■ ASSIGNMENT ■
Restate each entry below word for word, without skipping any.

(Stored items)

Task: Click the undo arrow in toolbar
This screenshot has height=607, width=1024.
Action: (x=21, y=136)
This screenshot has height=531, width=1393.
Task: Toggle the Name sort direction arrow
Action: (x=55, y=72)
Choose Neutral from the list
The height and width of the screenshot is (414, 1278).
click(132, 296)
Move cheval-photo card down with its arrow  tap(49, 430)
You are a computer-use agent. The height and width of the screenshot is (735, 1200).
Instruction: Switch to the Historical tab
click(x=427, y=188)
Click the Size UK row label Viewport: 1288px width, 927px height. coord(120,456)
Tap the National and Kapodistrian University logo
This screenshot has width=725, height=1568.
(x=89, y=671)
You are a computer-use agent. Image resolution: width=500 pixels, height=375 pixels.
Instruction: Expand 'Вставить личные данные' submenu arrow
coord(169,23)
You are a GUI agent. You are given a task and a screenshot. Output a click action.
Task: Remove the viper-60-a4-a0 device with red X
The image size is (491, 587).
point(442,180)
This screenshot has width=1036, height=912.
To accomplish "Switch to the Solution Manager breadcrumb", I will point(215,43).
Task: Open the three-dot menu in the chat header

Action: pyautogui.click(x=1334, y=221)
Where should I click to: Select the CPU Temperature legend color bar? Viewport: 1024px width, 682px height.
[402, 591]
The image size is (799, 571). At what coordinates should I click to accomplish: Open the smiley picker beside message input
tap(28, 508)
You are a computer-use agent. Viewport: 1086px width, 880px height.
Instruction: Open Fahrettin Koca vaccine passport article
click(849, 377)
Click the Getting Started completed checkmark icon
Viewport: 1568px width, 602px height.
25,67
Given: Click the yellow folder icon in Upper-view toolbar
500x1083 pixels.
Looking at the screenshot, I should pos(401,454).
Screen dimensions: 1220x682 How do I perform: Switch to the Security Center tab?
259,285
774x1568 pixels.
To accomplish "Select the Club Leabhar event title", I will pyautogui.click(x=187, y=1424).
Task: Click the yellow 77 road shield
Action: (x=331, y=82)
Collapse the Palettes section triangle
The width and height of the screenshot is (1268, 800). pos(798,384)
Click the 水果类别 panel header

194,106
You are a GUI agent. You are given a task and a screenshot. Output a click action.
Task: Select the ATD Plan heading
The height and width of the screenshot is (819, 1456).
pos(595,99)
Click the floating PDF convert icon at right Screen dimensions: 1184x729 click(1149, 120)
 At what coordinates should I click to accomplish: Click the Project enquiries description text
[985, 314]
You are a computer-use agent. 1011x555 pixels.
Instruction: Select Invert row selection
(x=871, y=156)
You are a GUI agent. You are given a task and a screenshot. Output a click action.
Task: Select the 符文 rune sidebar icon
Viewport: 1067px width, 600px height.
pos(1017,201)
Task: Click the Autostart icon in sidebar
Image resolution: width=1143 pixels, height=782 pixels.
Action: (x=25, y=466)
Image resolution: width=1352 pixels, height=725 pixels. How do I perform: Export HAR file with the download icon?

■ SOLUTION TO THE PROBLEM ■
Task: Click the undo arrow in toolbar
This screenshot has height=607, width=1024.
Action: (x=21, y=136)
This screenshot has height=531, width=1393.
Task: Toggle the Name sort direction arrow
Action: (x=55, y=72)
Choose Neutral from the list
The height and width of the screenshot is (414, 1278).
click(132, 296)
Move cheval-photo card down with its arrow  tap(49, 430)
You are a computer-use agent. The height and width of the screenshot is (735, 1200).
Instruction: Switch to the Historical tab
click(x=427, y=188)
Click the Size UK row label Viewport: 1288px width, 927px height. coord(120,456)
Tap the National and Kapodistrian University logo
This screenshot has width=725, height=1568.
(x=89, y=671)
You are a computer-use agent. Image resolution: width=500 pixels, height=375 pixels.
Instruction: Expand 'Вставить личные данные' submenu arrow
coord(169,23)
You are a GUI agent. You are given a task and a screenshot. Output a click action.
Task: Remove the viper-60-a4-a0 device with red X
The image size is (491, 587).
point(442,180)
This screenshot has width=1036, height=912.
To accomplish "Switch to the Solution Manager breadcrumb", I will point(215,43).
Task: Open the three-dot menu in the chat header

Action: pyautogui.click(x=1334, y=221)
Where should I click to: Select the CPU Temperature legend color bar? Viewport: 1024px width, 682px height.
[402, 591]
The image size is (799, 571). At what coordinates should I click to accomplish: Open the smiley picker beside message input
tap(28, 508)
You are a computer-use agent. Viewport: 1086px width, 880px height.
Instruction: Open Fahrettin Koca vaccine passport article
click(849, 377)
Click the Getting Started completed checkmark icon
Viewport: 1568px width, 602px height.
25,67
Given: Click the yellow folder icon in Upper-view toolbar
500x1083 pixels.
Looking at the screenshot, I should pos(401,454).
Screen dimensions: 1220x682 How do I perform: Switch to the Security Center tab?
259,285
774x1568 pixels.
To accomplish "Select the Club Leabhar event title", I will pyautogui.click(x=187, y=1424).
Task: Click the yellow 77 road shield
Action: (x=331, y=82)
Collapse the Palettes section triangle
The width and height of the screenshot is (1268, 800). pos(798,384)
Click the 水果类别 panel header

194,106
You are a GUI agent. You are given a task and a screenshot. Output a click action.
Task: Select the ATD Plan heading
The height and width of the screenshot is (819, 1456).
pos(595,99)
Click the floating PDF convert icon at right Screen dimensions: 1184x729 click(1149, 120)
 At what coordinates should I click to accomplish: Click the Project enquiries description text
[985, 314]
You are a computer-use agent. 1011x555 pixels.
Instruction: Select Invert row selection
(x=871, y=156)
You are a GUI agent. You are given a task and a screenshot. Output a click action.
Task: Select the 符文 rune sidebar icon
Viewport: 1067px width, 600px height.
pos(1017,201)
Task: Click the Autostart icon in sidebar
Image resolution: width=1143 pixels, height=782 pixels.
Action: (x=25, y=466)
Image resolution: width=1352 pixels, height=725 pixels. How do I perform: Export HAR file with the download icon?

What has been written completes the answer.